> Task prompt:
Please continue the ClickUp API error-handling text below, starting after its last line.

> Text shown:

Mitigation: Enable request queuing, check for infinite loops, consider plan upgrade.

### 500/503 ClickUp Server Error

```bash
# Check ClickUp status page
curl -sf https://status.clickup.com/api/v2/summary.json | \
  python3 -c "import sys,json; [print(f'  {c[\"name\"]}: {c[\"status\"]}') for c in json.load(sys.stdin)['components']]"
```

Mitigation: Enable graceful degradation (circuit breaker), queue writes for retry.

## Graceful Degradation

```typescript
// Circuit breaker for ClickUp API
class ClickUpCircuitBreaker {
  private failures = 0;
  private lastFailure = 0;
  private readonly threshold = 5;
  private readonly resetMs = 60000;

  isOpen(): boolean {
    if (this.failures >= this.threshold) {
      if (Date.now() - this.lastFailure > this.resetMs) {
        this.failures = 0; // Reset after cooldown
        return false;
      }
      return true;
    }
    return false;
  }

  recordFailure(): void {
    this.failures++;
    this.lastFailure = Date.now();
  }

  recordSuccess(): void {
    this.failures = 0;
  }
}

const breaker = new ClickUpCircuitBreaker();

async function resilientClickUpCall<T>(path: string, fallback: T): Promise<T> {
  if (breaker.isOpen()) {
    console.warn('[clickup] Circuit breaker OPEN, using fallback');
    return fallback;
  }

  try {
    const result = await clickupRequest(path);
    breaker.recordSuccess();
    return result;
  } catch (error) {
    breaker.recordFailure();
    console.error('[clickup] API error, circuit breaker count:', breaker['failures']);
    return fallback;
  }
}
```

## Communication Templates

### Internal (Slack)

[Data excerpts]

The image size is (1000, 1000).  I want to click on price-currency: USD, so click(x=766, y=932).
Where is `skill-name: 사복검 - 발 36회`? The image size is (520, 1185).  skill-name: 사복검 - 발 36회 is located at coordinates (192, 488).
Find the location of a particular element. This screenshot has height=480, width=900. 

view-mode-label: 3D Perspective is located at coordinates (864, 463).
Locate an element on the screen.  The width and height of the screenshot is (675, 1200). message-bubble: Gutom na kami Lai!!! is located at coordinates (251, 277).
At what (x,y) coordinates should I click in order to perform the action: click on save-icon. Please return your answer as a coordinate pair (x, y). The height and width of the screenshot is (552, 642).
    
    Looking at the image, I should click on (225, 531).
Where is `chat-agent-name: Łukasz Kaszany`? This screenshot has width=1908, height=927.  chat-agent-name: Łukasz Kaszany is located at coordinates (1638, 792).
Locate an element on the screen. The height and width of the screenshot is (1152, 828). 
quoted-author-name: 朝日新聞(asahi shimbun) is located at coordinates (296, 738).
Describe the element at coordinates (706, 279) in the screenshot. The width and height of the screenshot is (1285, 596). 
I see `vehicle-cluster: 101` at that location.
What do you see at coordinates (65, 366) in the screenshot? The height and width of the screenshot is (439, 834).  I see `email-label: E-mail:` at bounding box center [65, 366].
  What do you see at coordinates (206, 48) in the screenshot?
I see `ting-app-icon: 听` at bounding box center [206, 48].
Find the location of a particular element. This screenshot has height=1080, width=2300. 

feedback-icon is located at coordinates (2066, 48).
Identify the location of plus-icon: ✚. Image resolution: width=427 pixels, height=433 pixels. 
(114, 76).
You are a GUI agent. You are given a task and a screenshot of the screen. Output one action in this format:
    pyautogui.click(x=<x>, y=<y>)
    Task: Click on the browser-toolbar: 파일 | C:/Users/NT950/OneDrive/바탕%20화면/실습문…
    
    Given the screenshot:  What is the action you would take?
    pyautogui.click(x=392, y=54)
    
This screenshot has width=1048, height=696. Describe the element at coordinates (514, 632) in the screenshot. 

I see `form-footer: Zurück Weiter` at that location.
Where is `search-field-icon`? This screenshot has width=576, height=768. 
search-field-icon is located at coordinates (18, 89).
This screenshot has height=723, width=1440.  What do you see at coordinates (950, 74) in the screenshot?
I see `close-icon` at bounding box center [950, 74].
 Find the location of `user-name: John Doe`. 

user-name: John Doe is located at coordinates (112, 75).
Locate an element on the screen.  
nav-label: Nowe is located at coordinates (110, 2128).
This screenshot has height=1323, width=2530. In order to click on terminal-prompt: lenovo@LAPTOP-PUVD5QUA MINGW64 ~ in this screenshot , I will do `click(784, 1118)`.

> Answer below:
```
P[1-4] INCIDENT: ClickUp Integration
Status: INVESTIGATING | IDENTIFIED | MONITORING | RESOLVED
Impact: [user-facing impact description]
Cause: [root cause if known]
Action: [current mitigation steps]
Next update: [time]
```

### Postmortem Template

```markdown
## Incident: ClickUp API [Error Type]
**Date:** YYYY-MM-DD | **Duration:** Xh Ym | **Severity:** P[1-4]

### Timeline
- HH:MM - Alert fired / issue reported
- HH:MM - Triage started
- HH:MM - Root cause identified
- HH:MM - Mitigation applied
- HH:MM - Resolved

### Root Cause
[Technical explanation]

### Action Items
- [ ] [Preventive measure] - Owner - Due date
```

## Error Handling

| Issue | Cause | Solution |
|-------|-------|----------|
| Can't reach status page | DNS/network issue | Use mobile or VPN |
| Token rotation fails | Insufficient permissions | Need workspace admin |
| Circuit breaker stuck open | resetMs too long | Reduce reset threshold |
| Webhook backlog | ClickUp retrying failed deliveries | Fix endpoint, events replay |

## Resources

- [ClickUp Status Page](https://status.clickup.com)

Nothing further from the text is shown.